═══ DATA IN THIS EXERCISE

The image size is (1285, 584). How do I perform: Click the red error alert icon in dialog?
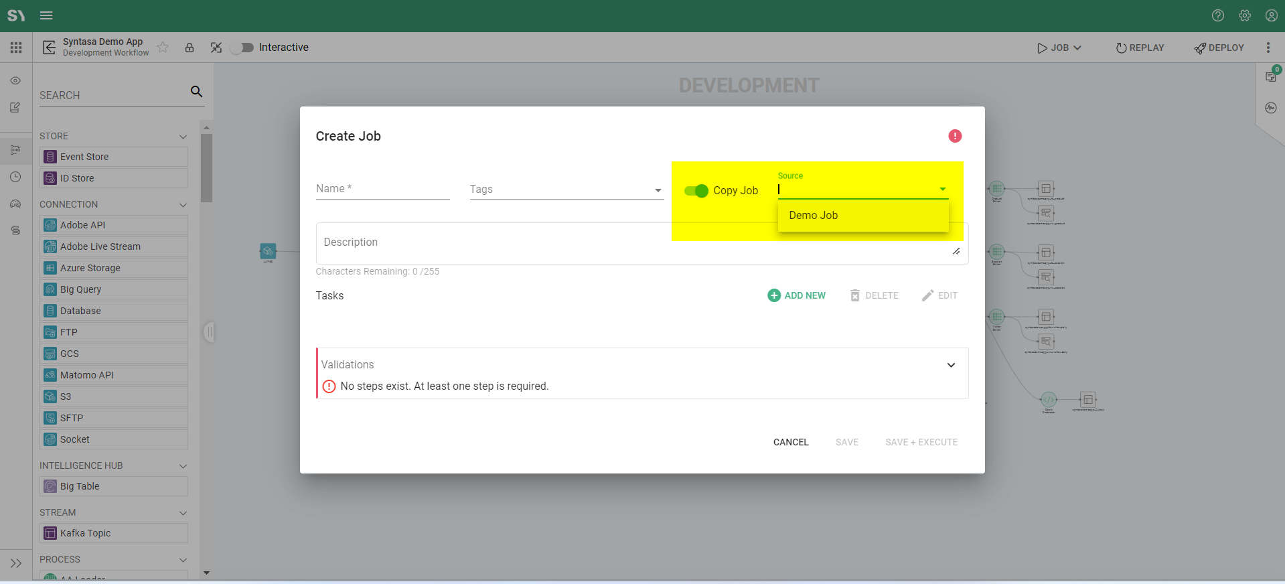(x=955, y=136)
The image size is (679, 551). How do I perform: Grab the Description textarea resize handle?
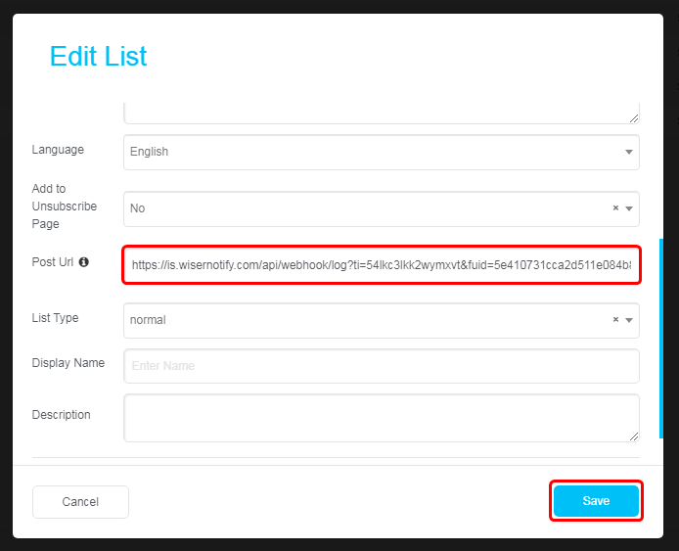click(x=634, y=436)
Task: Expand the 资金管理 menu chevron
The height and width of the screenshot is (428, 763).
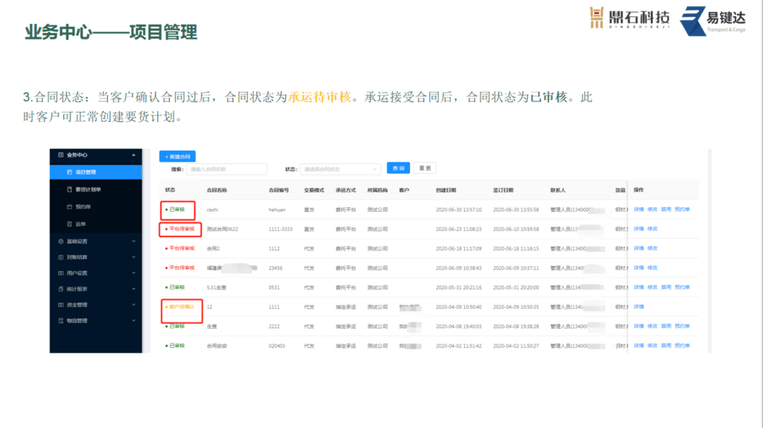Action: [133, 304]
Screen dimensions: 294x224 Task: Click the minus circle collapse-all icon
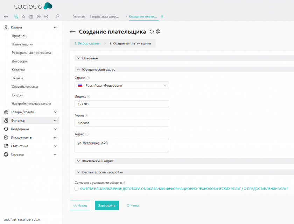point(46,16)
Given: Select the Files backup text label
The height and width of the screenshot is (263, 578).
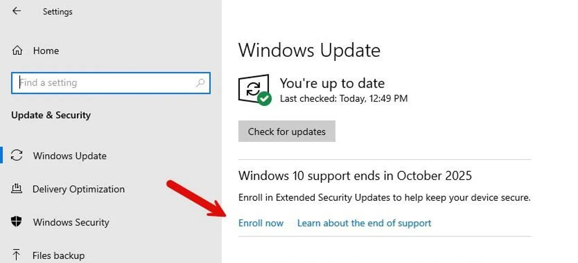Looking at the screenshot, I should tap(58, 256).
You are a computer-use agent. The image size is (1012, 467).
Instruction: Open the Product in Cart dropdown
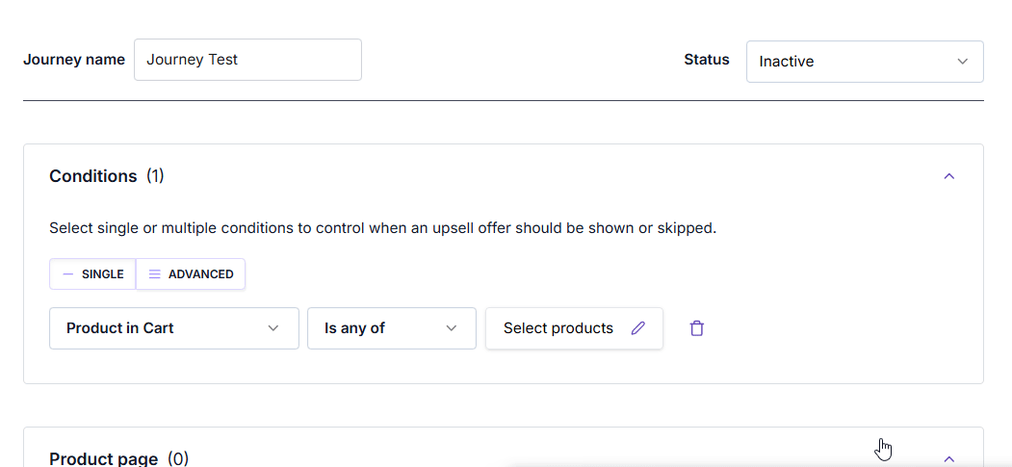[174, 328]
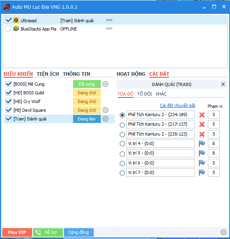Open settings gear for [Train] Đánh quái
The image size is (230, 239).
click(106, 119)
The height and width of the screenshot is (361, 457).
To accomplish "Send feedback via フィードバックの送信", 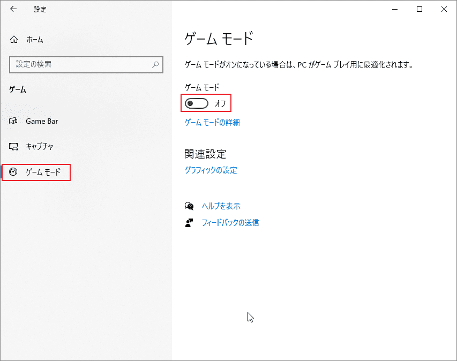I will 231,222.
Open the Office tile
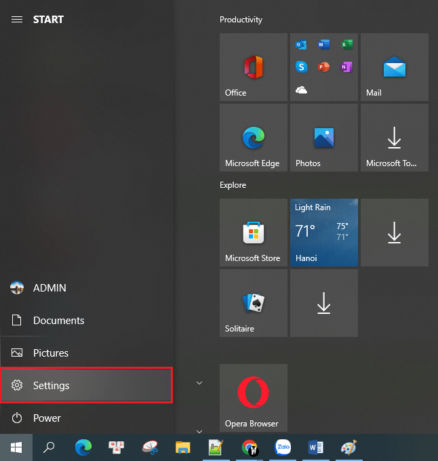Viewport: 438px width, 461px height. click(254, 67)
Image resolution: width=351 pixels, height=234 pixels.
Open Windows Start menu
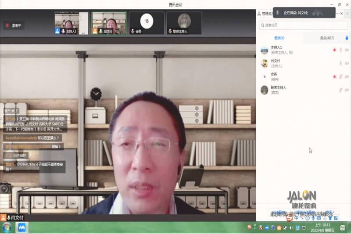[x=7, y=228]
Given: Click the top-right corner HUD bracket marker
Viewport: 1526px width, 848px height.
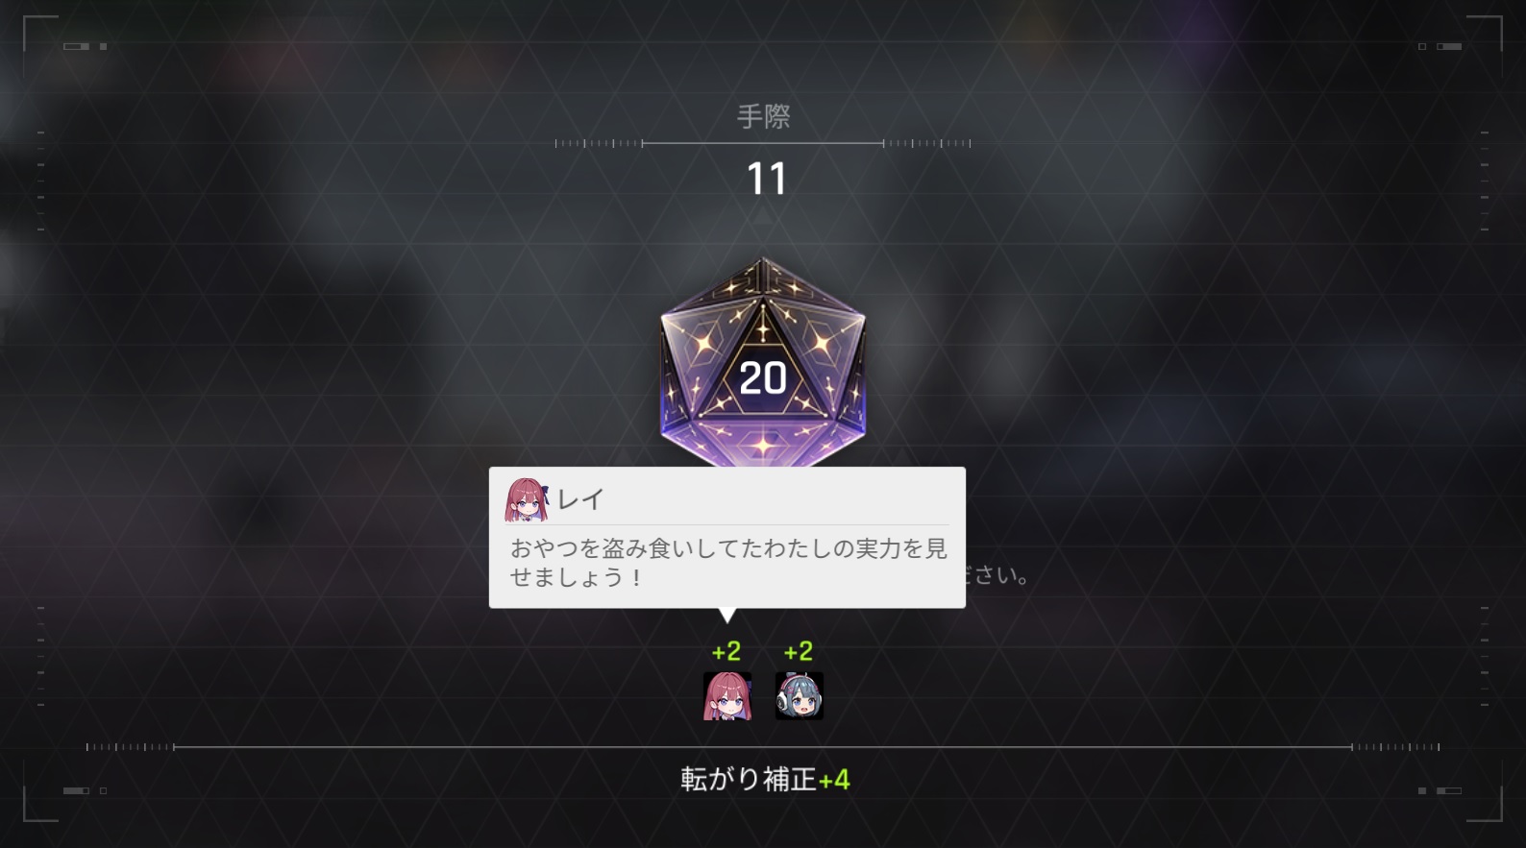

══════
═══ DATA IN THIS EXERCISE

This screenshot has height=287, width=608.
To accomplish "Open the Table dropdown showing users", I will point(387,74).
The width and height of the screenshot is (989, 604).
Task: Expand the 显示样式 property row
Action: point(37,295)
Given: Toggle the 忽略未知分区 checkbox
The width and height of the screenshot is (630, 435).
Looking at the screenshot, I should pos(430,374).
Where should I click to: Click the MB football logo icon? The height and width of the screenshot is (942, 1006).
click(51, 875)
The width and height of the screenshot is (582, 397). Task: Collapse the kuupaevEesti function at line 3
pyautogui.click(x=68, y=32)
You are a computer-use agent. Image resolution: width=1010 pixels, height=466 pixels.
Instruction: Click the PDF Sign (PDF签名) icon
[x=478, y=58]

══════
═══ DATA IN THIS EXERCISE

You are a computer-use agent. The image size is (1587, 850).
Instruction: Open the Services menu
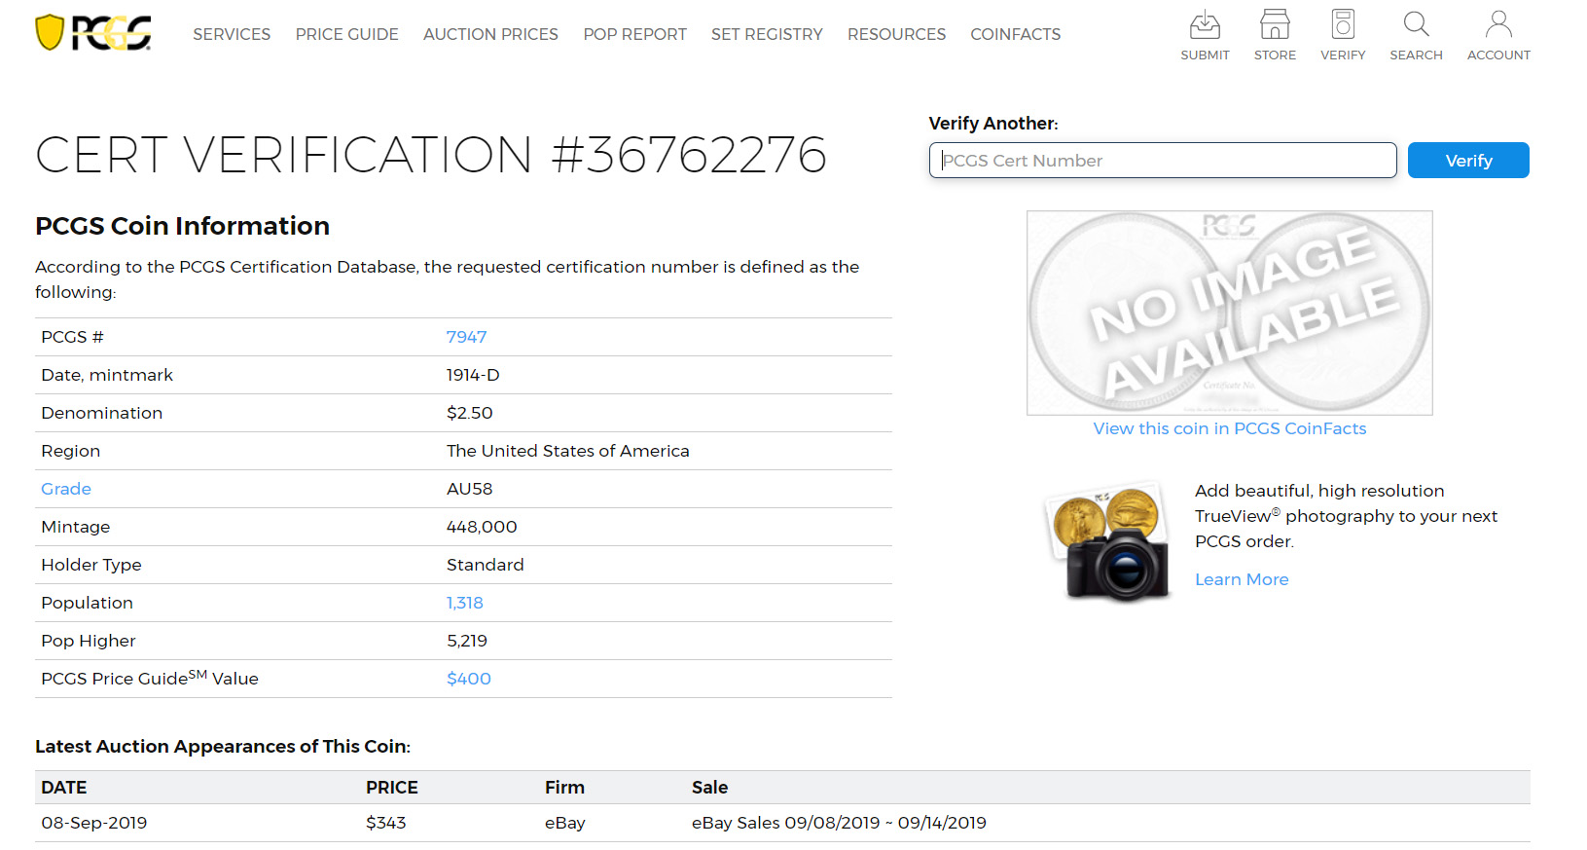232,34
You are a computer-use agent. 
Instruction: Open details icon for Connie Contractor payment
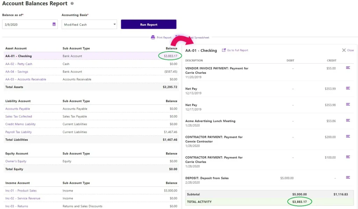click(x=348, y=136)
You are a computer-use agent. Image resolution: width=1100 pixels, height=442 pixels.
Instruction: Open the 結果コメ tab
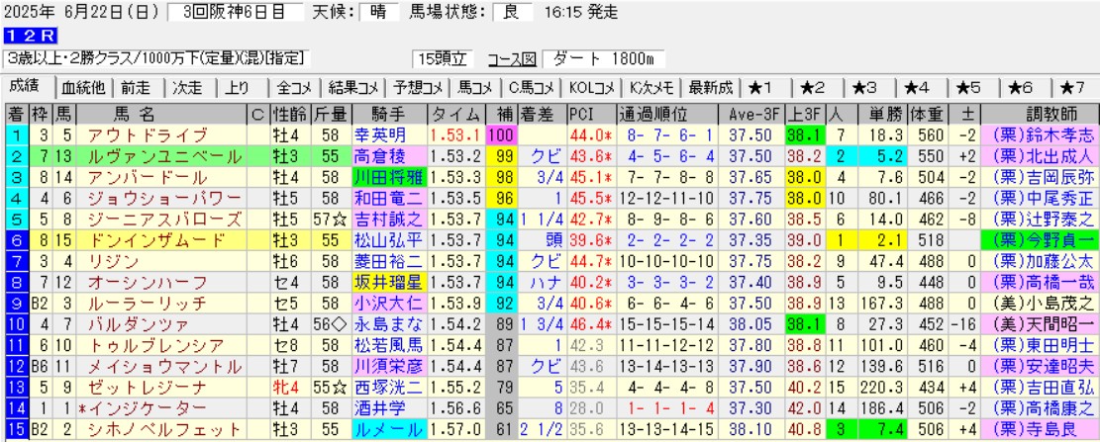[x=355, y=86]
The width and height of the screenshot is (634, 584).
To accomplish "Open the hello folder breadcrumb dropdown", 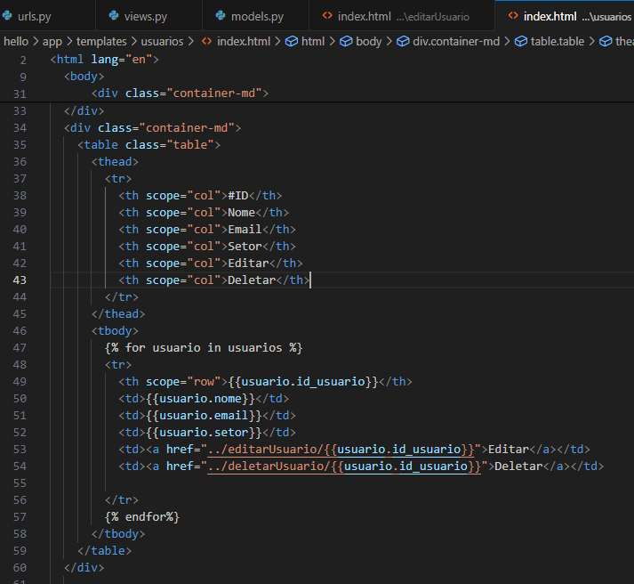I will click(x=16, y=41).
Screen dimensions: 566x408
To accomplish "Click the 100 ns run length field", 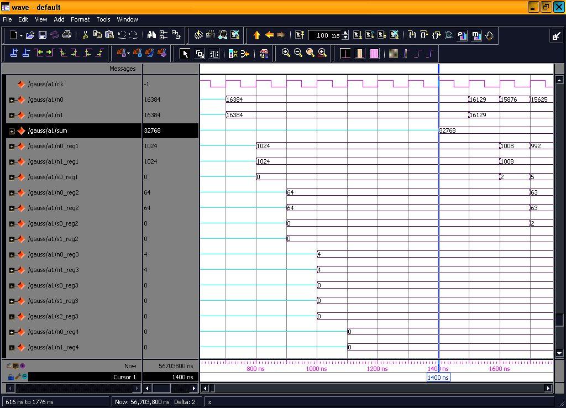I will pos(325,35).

══════

ACTION ITEM >> Write only the number of lines in the material above where the string "pixels" occurs.

RESPONSE AREA >> 3